1914 prototype biplane

The Curtiss Model J (along with the Curtiss Model N) was a prototype tractor configuration aircraft that became the basis for the Curtiss Jenny series of aircraft.

==Development==
The Curtiss J was designed by Benjamin D. Thomas. Glenn Curtiss hired Thomas from the Sopwith Aviation Company while on a trip to London, England. He started designing the Model J while overseas, and is also credited with helping design the Model N and the Model H "America". The first flight tests were performed without fuselage covering. In February 1914, after a series of accidents with pusher aircraft, the U.S. Army held a meeting in San Diego expressing interest in tractor design aircraft such as the Model J

==Design==
The Model J had the engine mounted on the nose of the aircraft with a tractor propeller and was covered with clear doped linen or cotton, with tandem seating and conventional landing gear with a tailskid. The biplane wings were built without dihedral and the upper wing was considerably greater in span than the lower and fitted with ailerons. The Curtiss Model J S.C. No. 30 became the testing prototype for the JN, earning the title as the first "Jenny".

==Operational history==
The first prototype was rolled out on 12 March 1914. It was delivered to the Aviation Section, U.S. Signal Corps on 28 July. At the time the entire United States military air fleet consisted of 23 aircraft.

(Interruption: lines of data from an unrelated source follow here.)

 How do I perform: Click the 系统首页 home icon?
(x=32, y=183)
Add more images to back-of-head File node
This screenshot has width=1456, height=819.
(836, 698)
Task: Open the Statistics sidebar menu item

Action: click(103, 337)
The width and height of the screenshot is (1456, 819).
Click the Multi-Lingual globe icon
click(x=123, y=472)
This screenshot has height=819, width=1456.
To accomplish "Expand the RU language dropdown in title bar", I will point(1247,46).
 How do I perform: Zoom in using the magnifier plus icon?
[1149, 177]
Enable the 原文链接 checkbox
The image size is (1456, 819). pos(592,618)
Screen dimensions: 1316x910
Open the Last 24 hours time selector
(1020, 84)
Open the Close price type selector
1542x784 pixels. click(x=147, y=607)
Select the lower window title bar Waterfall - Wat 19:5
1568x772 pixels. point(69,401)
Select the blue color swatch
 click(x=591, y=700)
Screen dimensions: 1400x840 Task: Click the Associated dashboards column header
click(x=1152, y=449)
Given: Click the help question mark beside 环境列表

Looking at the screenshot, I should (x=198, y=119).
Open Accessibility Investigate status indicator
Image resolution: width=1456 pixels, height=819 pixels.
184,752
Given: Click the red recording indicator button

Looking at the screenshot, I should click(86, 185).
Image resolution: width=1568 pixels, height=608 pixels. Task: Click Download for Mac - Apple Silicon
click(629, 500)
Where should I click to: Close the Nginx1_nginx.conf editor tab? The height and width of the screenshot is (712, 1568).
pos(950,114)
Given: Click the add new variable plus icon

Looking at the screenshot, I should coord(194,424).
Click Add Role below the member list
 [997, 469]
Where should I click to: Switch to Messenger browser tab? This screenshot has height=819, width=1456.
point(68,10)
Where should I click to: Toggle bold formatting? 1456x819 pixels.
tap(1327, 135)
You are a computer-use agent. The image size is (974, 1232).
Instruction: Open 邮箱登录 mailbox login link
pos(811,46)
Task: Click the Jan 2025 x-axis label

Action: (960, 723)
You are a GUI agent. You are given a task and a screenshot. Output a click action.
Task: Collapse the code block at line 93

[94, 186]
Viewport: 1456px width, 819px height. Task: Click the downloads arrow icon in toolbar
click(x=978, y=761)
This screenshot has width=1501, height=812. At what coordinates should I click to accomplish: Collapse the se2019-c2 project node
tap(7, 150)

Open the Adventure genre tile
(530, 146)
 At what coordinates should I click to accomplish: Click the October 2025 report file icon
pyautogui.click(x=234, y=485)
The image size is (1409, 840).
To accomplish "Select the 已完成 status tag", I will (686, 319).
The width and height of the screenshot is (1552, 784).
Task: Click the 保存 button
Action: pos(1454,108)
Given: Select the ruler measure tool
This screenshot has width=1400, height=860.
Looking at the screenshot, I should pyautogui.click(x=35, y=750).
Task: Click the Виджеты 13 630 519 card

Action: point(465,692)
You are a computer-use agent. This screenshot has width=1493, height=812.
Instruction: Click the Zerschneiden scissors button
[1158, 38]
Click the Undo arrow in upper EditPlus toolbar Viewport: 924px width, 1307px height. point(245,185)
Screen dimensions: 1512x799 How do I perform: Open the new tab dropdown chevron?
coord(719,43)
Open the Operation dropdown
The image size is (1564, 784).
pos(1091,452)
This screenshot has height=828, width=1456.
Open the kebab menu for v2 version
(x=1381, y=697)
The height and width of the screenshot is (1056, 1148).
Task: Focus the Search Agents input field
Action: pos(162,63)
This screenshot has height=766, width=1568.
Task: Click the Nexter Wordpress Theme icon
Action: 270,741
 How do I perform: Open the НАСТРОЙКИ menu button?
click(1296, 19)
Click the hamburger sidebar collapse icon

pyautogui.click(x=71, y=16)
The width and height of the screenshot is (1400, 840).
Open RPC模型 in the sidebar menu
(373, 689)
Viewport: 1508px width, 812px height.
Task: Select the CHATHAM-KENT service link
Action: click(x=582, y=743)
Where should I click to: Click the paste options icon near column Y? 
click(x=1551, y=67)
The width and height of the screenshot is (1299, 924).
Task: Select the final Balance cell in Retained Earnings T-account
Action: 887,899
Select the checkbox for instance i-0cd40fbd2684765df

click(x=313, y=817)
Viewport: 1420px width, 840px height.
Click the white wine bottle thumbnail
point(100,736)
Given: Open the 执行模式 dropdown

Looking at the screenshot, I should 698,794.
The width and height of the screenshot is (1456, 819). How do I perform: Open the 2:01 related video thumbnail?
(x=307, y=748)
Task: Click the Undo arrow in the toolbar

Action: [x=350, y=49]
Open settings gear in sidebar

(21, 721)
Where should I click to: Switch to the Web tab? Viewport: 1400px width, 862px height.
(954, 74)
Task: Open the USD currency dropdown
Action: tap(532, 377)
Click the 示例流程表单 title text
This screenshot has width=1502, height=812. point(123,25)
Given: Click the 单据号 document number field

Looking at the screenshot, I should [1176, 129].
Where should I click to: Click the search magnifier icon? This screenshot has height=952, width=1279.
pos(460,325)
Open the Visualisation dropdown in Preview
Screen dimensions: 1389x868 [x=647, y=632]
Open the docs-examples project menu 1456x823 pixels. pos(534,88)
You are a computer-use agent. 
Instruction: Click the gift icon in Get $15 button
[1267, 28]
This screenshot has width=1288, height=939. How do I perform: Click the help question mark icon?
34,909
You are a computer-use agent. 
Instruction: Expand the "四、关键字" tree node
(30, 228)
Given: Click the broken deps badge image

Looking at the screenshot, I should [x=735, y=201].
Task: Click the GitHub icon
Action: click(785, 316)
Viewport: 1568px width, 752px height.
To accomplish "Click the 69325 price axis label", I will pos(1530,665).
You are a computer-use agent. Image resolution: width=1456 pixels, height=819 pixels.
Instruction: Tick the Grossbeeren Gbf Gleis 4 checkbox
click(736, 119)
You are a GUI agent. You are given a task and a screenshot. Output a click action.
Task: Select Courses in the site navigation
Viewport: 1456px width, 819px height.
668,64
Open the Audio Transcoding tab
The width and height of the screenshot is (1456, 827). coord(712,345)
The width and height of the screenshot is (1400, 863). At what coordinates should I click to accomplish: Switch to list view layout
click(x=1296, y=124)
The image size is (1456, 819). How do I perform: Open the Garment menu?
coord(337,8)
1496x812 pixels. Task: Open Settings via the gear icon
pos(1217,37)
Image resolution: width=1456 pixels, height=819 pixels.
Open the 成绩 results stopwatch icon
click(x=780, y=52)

- 1914 In September, pilot Lewis E. Goodier, Jr. achieved a record climb rate for an aircraft of 1000 ft per minute. Later that month the Model J would become the fastest aircraft in America with a recorded speed of 85.7 mph
1914 October 8, SN30 flown by Capt. H. Le R. Muller reached a record altitude of 17,441 ft
- 1915 Both model J aircraft crashed in testing.

==Variants==
- A Model J was demonstrated with floats in 1915 at Keuka Lake
- Curtiss J-2 - A smaller design of the Model J, cancelled.
- Curtiss Model N - The first prototype was built off a Model J modified in Hammondsport, New York.